For me, success means achieving the artistic freedom to choose what you want to do, as well as earning enough money not to have to struggle. A lot of the time I don't see myself as a great success at all. I tend to be quite self-critical - maybe it's because of my Catholic upbringing - and I suffer from low self-esteem at times, like many actors. I'm very much a perfectionist and find it hard to live up to my own expectations. But once I give myself a good talking to I feel better.
If you are artistic you are born with something magic somewhere. But nothing has come to me without a struggle. Funnily enough it's often the things that have been the most difficult that have ended up being the most successful for me. I had an unhappy childhood and I used to escape into a fantasy world where I could be somebody else, someone happy. Those escapes made me want to be an actress. I used to entertain my mother and discovered what a wonderful way it was to light up someone's life.
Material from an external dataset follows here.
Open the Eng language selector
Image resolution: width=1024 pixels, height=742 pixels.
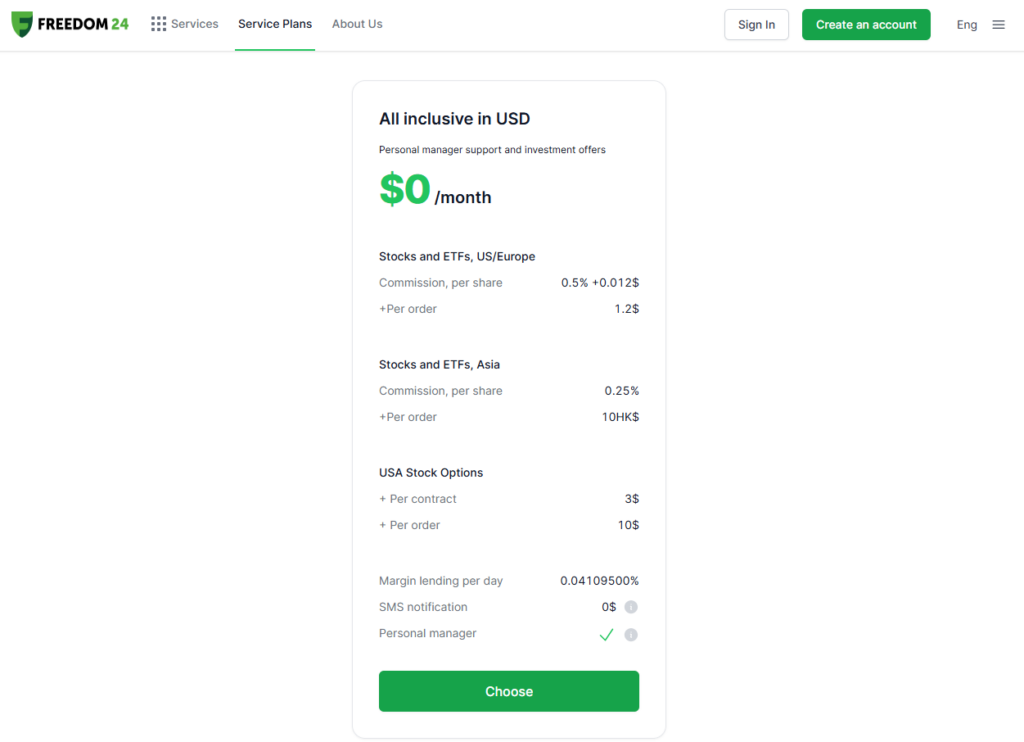[966, 24]
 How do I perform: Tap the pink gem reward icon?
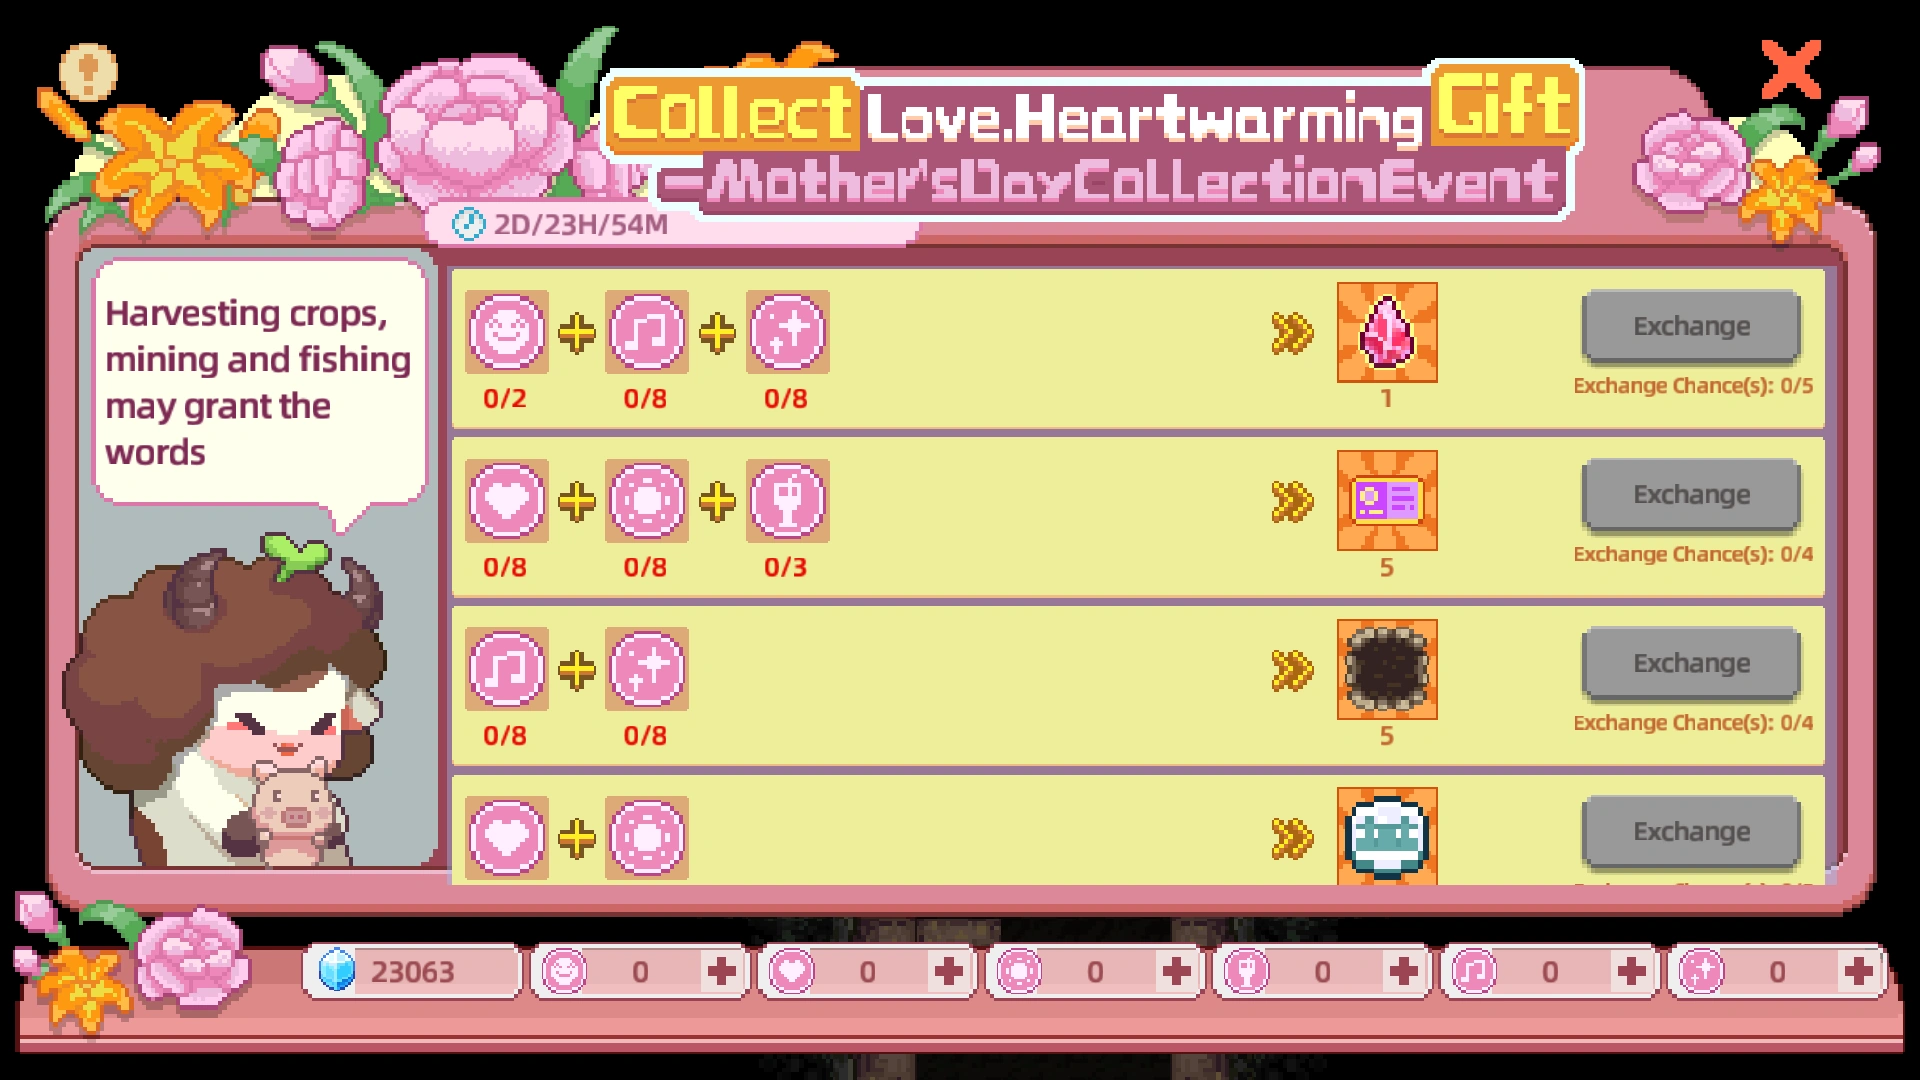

I'm a bit of a chameleon and that has tended to go against me. I've mostly done serious work such as EastEnders, but I was born with good timing and I have done successful comedies such as Brushstrokes too. The problem is that people don't quite know how to place you. If they know you've done a good job in something serious, they don't even think about considering you for a funny role.
A successful actor will make sure their performance is truthful. They need to understand the truth behind the emotions they portray rather than using tricks. Everybody has their own way of finding that truth. I'm not driven in an ambitious sense - I won't go and chat up casting directors - but I do think that I have talent and something to say. I like creating an impact and I'd really like to write and produce my own movie one day. One of the big surprises of my career was finding out I could write.
Success is about feeling you have something to contribute and persevering until you get the chance to have your say. But whatever happens you should keep your feet on the ground, never get above yourself or let things go to your head.